Vic no dijo una palabra. Solo bajó la mirada y fingió estar tremendamente interesado en los cordones de sus zapatos. Yo, por mi parte, actué como si no viera a Vic ni a nadie que no fuera Balthazar.

Juntos, nos dirigimos al final del campus, cerca del bosque. Unas cuantas parejas más estaban sentadas a la sombra no muy lejos de allí. Balthazar se sentó en la gruesa alfombra de tonos rojizos de hojarasca y apoyó su ancha espalda en el tronco de un arce. Yo me senté junto a él y apoyé tímidamente la cabeza en su hombro; pensé que me sentiría incómoda, pero no fue así.

—No deberías tardar mucho en contarles lo nuestro a tus padres. —Balthazar me pasó un brazo por la cintura—. Cuanto antes se convenzan de que estamos juntos, antes podré pedir permiso para sacarte del campus.

—No hay prisa. Veré a Lucas en Riverton el próximo mes y… y entonces podremos aclarar todo esto. Pero me aseguraré de que mis padres se enteren pronto.

Otra mentira. Ya estaba harta de mentiras y la única persona que podía oír toda la verdad estaba demasiado lejos.
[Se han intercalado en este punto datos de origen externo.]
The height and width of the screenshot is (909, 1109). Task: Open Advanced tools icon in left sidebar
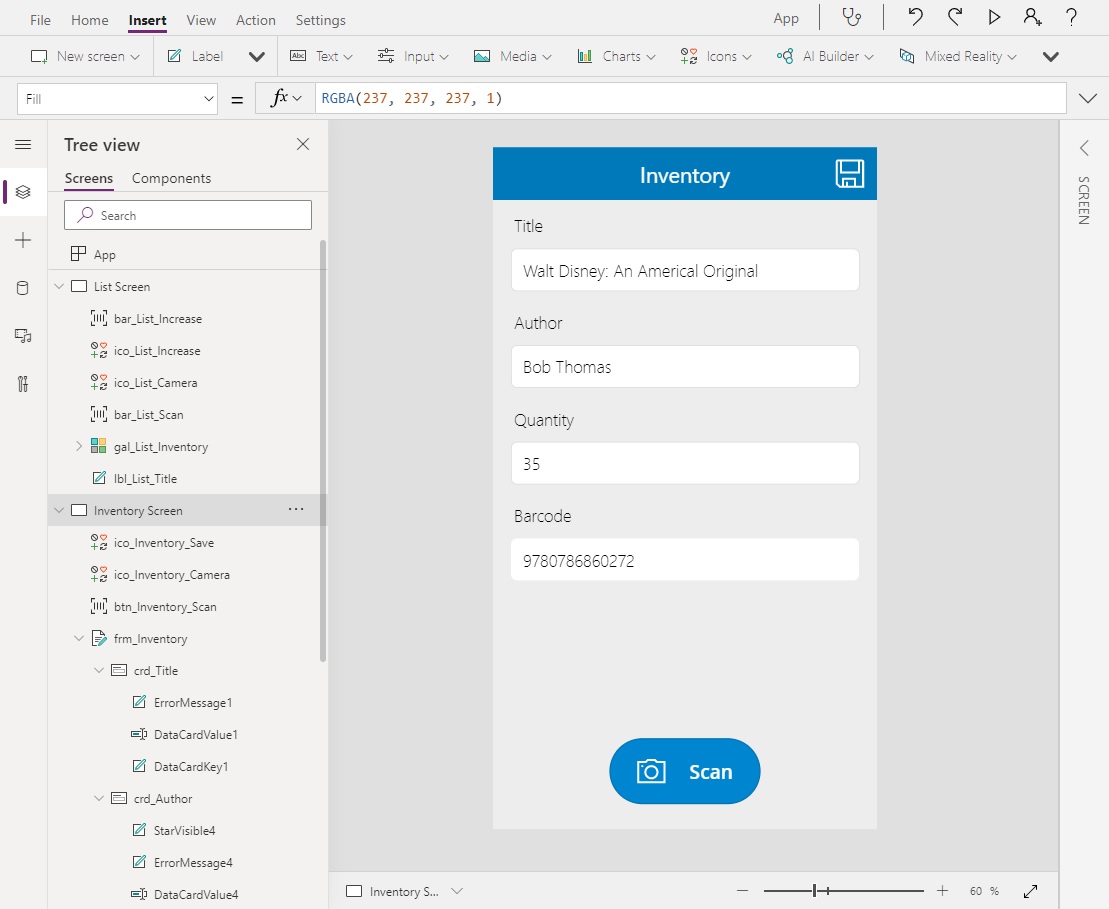(x=23, y=384)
—Pareces agotada. ¿Te encuentras bien?

—Anoche no dormí. Vi algo que me asustó, pero no sé ni si yo misma me lo creo, pero aun así tengo que preguntártelo. —Respiré hondo—. ¿Los fantasmas existen?

—Pues claro —respondió él con la misma facilidad que si le hubiera preguntado si había estrellas en el cielo—. ¿No te han hablado tus padres de los espectros?
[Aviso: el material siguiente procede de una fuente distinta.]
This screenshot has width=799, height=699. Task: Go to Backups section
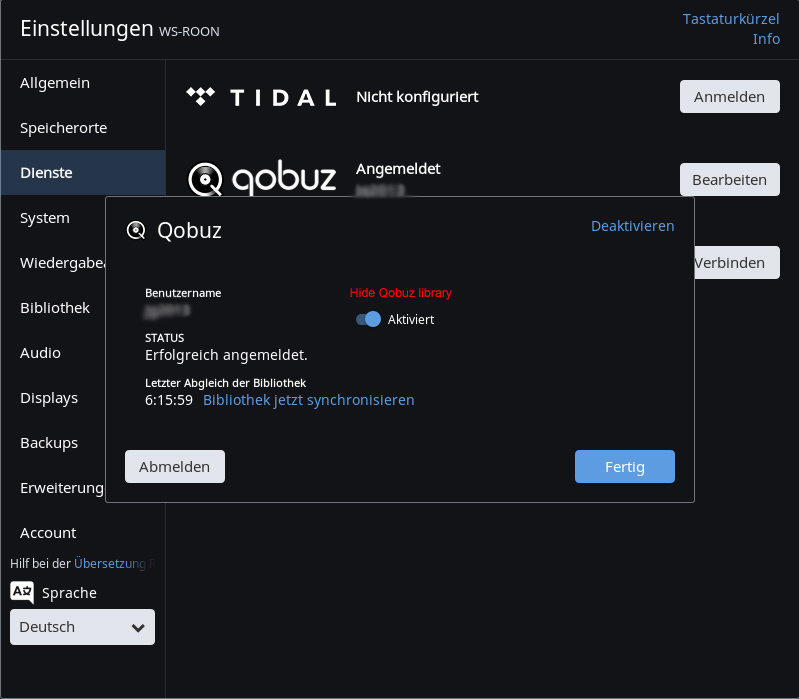49,443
—Cuando era pequeña, me contaban cuentos de fantasmas y me decían que tuviera cuidado con ellos, pero pensaba que solo eran eso… cuentos de fantasmas.

Balthazar enarcó una ceja.

—¿Sabes?, para ser un vampiro, eres muy escéptica con lo sobrenatural.

—Visto así, me siento como una imbécil.

—Oye, aún eres nueva en esto. Espera a que pasen un par de siglos y serás una experta como yo.

Me asaltaron nuevas preguntas.

—¿Qué más existe? ¿Los hombres lobo? ¿Las brujas? ¿Las momias?

—Los hombre lobo, no. Las brujas, tampoco. Las momias solo están en los museos, al menos que yo sepa. Hay otras fuerzas, pero no estoy seguro de que tengan nombre o cara. Quizá tampoco cuerpo. Son más siniestras y más profundas que eso. —Balthazar guardó silencio un momento y frunció el entrecejo—. Espera. Has dicho que anoche viste algo que te asustó.

—Un fantasma. Un espectro, supongo —dije probando la palabra que solo había oído decir a mis padres en contadas ocasiones.